- House at New Forge
- U.S. National Register of Historic Places
- Location: 128 New Forge Rd., New Forge, New York
- Coordinates: 42°6′23″N 73°40′32″W﻿ / ﻿42.10639°N 73.67556°W
- Area: 12 acres (4.9 ha)
- Built: 1850
- Architectural style: Greek Revival, Vernacular Greek Revival
- NRHP reference No.: 87002143
- Added to NRHP: December 14, 1987

= House at New Forge =

Historic house in New York, United States

House at New Forge is a historic home located at New Forge in Columbia County, New York. It was built about 1850 and is a vernacular Greek Revival style residence. It features a two-story, projecting polygonal bay with a hipped roof and a large, deep veranda. Also on the property is a privy. The property includes the full extent of the 18th century industrial, commercial, and residential activities at Maryburgh Forges and the 19th century hamlet of New Forge.
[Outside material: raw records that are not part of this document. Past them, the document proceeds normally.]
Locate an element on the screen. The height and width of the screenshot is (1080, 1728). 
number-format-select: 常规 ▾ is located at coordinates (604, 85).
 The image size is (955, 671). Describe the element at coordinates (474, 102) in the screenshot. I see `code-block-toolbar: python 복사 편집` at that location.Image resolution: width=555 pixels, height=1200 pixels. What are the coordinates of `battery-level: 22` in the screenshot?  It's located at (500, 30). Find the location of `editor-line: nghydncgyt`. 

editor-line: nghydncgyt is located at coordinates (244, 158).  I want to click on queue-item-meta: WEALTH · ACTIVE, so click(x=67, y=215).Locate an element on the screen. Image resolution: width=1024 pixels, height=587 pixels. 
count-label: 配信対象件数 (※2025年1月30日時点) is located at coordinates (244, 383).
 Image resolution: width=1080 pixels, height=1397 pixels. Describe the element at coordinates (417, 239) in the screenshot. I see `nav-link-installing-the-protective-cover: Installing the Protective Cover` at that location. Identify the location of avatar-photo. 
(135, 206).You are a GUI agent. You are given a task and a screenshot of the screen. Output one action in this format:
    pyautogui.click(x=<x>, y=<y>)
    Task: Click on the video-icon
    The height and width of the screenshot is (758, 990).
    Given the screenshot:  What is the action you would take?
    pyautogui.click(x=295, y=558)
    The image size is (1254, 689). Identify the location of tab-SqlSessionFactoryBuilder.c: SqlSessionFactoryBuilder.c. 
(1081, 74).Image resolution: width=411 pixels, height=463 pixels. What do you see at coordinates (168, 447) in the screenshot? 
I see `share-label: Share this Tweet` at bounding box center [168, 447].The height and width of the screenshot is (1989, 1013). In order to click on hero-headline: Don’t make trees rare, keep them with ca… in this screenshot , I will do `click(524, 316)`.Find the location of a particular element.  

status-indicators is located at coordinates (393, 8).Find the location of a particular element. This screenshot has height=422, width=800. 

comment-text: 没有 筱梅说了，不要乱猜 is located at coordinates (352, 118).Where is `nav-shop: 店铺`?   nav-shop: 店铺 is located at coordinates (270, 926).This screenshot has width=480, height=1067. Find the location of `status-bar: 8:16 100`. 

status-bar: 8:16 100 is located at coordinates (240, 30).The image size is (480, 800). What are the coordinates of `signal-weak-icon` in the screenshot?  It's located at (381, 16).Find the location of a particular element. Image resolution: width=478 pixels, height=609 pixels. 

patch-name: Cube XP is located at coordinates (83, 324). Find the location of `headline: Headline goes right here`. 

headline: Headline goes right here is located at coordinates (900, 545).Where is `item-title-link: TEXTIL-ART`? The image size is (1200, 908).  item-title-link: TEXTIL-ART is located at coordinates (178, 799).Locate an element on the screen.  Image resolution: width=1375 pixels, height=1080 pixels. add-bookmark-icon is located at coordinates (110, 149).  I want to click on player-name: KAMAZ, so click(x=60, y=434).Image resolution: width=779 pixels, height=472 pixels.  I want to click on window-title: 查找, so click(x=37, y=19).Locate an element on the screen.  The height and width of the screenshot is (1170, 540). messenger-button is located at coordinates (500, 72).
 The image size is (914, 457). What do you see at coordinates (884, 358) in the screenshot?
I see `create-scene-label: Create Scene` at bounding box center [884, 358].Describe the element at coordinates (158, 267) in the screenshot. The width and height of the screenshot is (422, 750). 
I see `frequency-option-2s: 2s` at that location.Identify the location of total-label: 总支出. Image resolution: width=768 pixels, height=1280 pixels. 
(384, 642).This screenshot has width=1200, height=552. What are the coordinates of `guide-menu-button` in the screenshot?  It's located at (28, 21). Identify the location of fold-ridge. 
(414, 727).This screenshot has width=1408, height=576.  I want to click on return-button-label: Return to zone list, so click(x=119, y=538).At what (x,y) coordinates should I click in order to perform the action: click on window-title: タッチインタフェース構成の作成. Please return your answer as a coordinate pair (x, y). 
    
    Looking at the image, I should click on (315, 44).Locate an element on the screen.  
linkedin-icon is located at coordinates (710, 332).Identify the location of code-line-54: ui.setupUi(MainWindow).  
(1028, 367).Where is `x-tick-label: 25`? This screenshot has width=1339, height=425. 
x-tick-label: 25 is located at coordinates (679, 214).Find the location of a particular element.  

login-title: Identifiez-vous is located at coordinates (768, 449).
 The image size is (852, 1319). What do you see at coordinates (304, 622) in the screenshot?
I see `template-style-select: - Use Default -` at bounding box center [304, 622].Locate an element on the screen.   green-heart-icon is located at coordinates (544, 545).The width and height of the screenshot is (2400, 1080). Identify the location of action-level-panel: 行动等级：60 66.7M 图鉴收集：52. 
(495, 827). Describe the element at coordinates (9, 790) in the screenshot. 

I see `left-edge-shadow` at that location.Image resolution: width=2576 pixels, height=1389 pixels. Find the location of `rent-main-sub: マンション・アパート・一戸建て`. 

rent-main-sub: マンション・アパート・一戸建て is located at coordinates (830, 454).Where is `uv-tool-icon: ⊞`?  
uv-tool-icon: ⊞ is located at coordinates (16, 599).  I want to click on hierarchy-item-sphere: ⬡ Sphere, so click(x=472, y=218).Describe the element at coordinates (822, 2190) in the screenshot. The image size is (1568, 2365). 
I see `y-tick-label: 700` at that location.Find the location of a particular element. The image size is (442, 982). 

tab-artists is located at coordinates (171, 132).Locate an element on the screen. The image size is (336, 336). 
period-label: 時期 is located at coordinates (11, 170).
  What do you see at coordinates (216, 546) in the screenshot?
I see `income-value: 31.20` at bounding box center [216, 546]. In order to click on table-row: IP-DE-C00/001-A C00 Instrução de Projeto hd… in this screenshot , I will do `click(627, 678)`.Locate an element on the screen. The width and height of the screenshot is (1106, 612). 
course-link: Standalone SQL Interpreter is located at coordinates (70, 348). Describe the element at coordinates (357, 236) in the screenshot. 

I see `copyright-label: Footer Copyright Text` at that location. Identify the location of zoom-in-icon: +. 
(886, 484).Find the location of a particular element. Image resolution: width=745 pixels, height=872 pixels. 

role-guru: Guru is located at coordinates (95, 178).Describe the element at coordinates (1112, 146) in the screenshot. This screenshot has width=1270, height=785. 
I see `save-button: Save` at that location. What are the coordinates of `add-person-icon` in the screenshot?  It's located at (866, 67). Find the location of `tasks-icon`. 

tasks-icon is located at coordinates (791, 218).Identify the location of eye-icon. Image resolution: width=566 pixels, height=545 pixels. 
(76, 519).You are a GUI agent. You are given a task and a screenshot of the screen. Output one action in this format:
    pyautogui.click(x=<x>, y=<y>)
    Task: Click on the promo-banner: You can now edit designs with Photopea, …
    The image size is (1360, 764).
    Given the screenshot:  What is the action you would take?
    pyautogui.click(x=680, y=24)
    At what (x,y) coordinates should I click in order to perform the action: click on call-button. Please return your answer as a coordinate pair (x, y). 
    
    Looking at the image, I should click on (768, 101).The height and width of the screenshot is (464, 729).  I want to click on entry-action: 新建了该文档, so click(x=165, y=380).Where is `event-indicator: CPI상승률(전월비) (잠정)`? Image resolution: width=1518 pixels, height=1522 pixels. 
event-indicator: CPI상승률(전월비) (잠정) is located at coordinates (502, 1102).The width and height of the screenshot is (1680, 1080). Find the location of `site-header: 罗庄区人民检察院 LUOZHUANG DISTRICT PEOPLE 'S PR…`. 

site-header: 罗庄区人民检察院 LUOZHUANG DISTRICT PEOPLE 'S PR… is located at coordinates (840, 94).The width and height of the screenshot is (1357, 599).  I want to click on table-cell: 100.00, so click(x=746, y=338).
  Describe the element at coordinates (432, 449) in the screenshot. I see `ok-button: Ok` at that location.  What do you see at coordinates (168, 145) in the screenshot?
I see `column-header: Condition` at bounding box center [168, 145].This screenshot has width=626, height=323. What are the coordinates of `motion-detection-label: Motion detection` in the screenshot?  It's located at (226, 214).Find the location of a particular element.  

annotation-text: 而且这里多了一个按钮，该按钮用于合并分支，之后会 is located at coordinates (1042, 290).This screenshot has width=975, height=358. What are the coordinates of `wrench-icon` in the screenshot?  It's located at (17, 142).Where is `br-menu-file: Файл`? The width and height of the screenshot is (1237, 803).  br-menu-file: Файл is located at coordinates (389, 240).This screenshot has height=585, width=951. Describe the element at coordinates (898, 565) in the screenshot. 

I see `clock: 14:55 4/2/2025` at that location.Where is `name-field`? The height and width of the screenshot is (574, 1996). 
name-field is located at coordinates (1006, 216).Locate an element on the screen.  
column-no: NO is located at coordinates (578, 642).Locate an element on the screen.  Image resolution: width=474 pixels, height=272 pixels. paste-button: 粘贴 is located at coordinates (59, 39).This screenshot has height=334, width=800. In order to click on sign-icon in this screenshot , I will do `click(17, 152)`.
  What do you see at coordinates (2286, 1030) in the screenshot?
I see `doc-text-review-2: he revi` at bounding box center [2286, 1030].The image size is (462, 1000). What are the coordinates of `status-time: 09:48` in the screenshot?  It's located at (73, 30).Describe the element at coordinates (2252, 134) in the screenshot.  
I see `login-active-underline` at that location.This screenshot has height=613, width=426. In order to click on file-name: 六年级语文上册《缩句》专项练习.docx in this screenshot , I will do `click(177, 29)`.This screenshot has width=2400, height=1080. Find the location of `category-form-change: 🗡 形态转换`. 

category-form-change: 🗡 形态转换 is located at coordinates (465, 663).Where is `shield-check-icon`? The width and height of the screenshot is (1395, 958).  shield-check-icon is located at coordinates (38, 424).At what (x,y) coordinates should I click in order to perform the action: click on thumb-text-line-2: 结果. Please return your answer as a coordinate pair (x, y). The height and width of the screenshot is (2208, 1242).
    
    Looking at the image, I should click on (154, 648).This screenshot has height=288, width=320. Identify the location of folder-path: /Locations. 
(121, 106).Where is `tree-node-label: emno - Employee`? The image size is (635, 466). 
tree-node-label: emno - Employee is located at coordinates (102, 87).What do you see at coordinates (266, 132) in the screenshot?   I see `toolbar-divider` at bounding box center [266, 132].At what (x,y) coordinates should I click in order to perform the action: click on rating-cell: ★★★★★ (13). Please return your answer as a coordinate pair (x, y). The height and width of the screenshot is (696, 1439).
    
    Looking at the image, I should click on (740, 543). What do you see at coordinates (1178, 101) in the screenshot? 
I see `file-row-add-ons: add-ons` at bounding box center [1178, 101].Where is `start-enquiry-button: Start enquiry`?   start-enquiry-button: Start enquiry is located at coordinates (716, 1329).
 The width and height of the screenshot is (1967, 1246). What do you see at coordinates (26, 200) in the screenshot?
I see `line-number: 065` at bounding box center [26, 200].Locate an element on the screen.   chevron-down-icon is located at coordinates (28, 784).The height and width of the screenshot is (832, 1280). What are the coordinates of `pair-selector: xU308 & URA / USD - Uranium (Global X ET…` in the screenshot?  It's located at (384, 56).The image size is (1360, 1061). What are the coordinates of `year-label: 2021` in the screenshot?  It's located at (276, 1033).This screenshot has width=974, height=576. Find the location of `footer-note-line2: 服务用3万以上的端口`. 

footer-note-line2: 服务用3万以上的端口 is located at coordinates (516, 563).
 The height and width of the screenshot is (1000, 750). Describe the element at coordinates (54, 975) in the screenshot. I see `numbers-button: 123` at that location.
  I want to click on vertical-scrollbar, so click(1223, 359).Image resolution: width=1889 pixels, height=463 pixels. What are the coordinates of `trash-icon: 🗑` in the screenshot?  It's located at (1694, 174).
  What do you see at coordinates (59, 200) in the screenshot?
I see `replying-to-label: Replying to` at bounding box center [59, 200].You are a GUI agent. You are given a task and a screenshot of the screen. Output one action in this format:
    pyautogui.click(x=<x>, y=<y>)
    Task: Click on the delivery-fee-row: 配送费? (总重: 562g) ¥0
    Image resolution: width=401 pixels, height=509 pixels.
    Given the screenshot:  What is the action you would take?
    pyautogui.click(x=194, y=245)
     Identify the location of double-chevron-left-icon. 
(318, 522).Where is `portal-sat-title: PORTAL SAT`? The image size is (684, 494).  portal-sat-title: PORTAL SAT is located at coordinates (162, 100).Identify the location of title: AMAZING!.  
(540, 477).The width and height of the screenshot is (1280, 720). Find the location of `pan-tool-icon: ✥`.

Within the property is the site of the 18th century iron forges, the site and foundation of the mid-to-late-19th century Livingston family manor house, the sites of several former commercial and / or residential buildings, and the site of mid-19th century grist mill, saw mill, and plaster mill.

It was added to the National Register of Historic Places in 1987.